Dans la mesure où les employés ne sont pas contraints à se confier à leur employeur, une entreprise a tout le loisir de promouvoir une politique de porte ouverte, défend M. Turcotte.
Couche-Tard a décliné nos invitations à commenter le contenu de la vidéo. Sa porte-parole, Denise Deveau, a toutefois confirmé que l’entreprise lavalloise avait sollicité des avis juridiques lors de la rédaction du texte récité dans la vidéo.
Notons qu’après quatre minutes de diffusion, M. Bouchard affirme que Couche-Tard a été nommé par ses employés parmi les meilleurs employeurs du Québec. M. Bouchard fait allusion au concours Défi Meilleurs Employeurs organisés conjointement par le journal Les Affaires, par Towers Watson et par l'Ordre des conseillers en ressources humaines agréés au printemps dernier. La récompense saluait notamment les possibilités d’avancement au sein de l’entreprise et l’écoute des ressources humaines.

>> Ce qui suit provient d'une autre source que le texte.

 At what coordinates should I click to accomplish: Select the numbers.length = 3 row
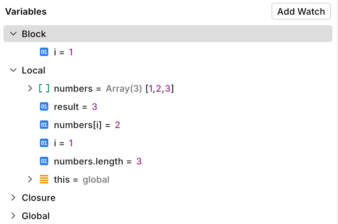point(98,161)
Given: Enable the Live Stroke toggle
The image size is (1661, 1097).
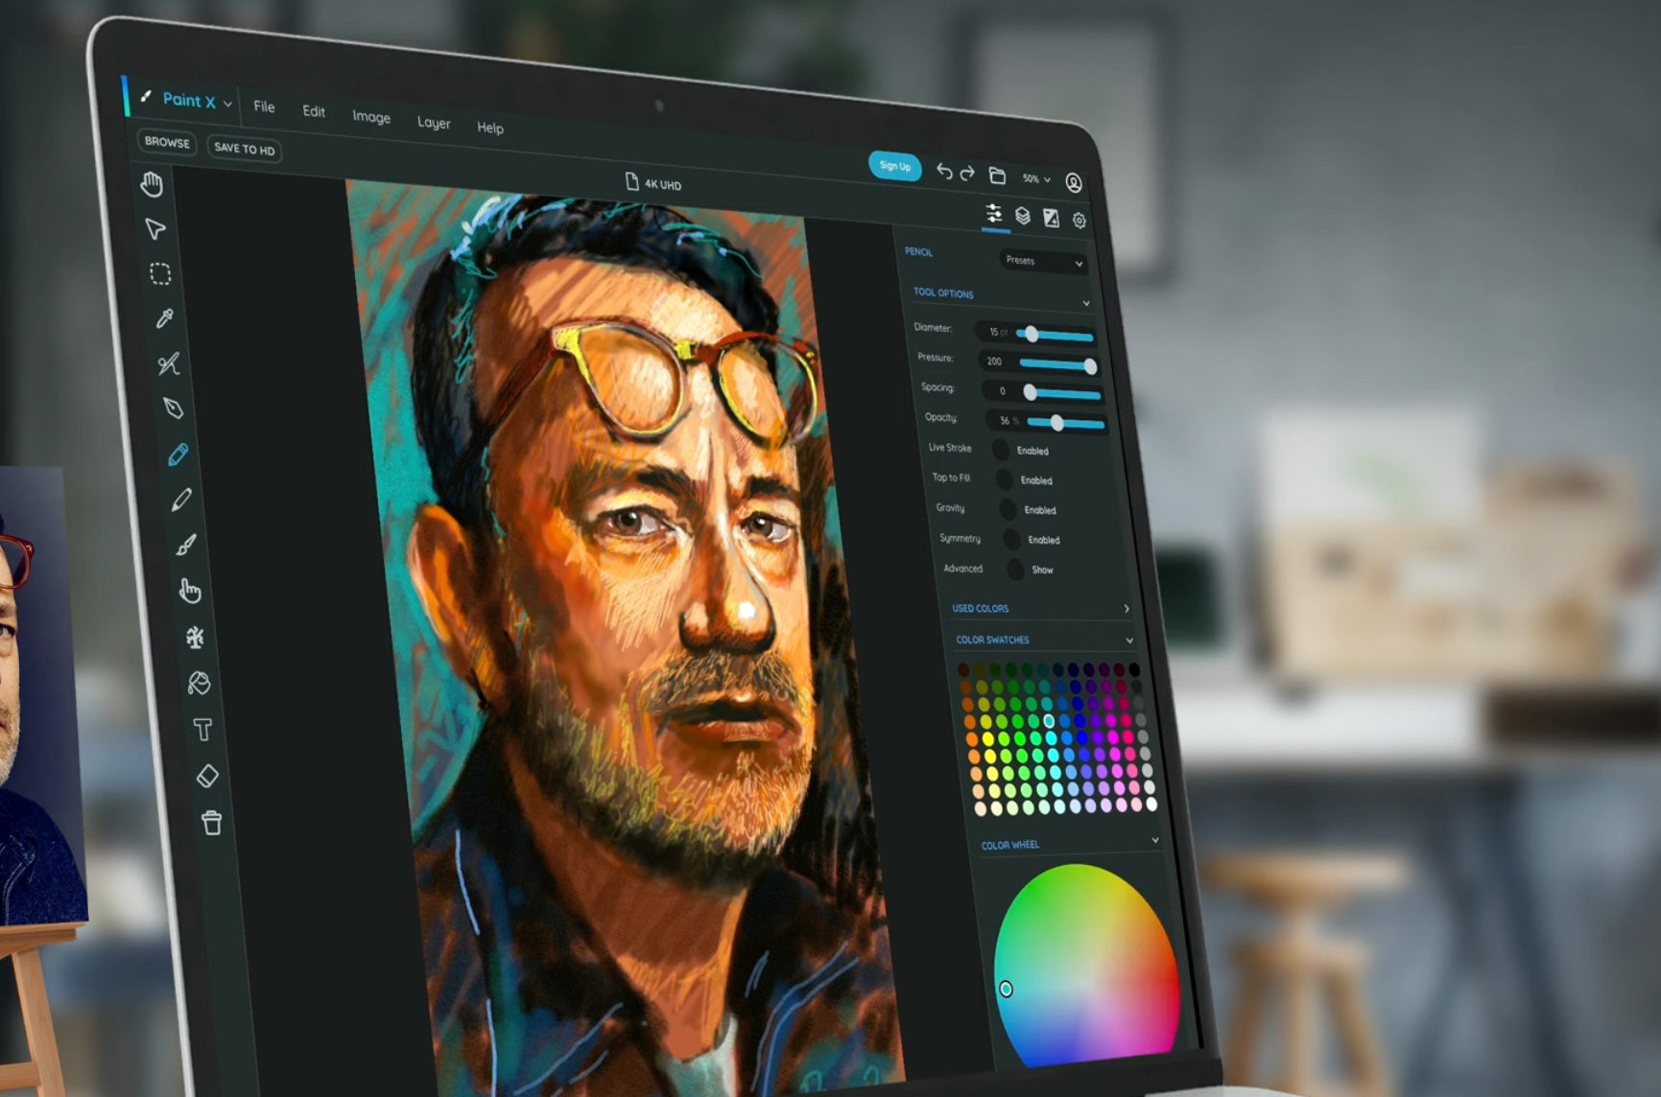Looking at the screenshot, I should point(1001,449).
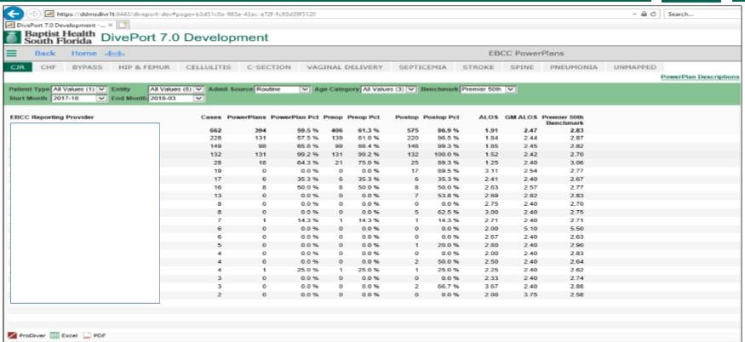Select the SEPTICEMIA tab
Screen dimensions: 745x342
click(x=422, y=67)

Dans une entrevue accordée à LesAffaires.com en janvier, Luis Donis, porte-parole de la CSN, faisait une tout autre lecture des qualités d’employeurs de Couche-Tard. Celui-ci déplorait notamment la faiblesse des salaires et le fait que les employés qui travaillaient la nuit n’avaient pas une meilleure rémunération.
Selon Mme Fontaine, les demandes d’accréditation syndicale parlent d’elles-mêmes. «On n’essaie pas de se syndiquer lorsqu’on a d’excellentes conditions de travail», argumente-t-elle.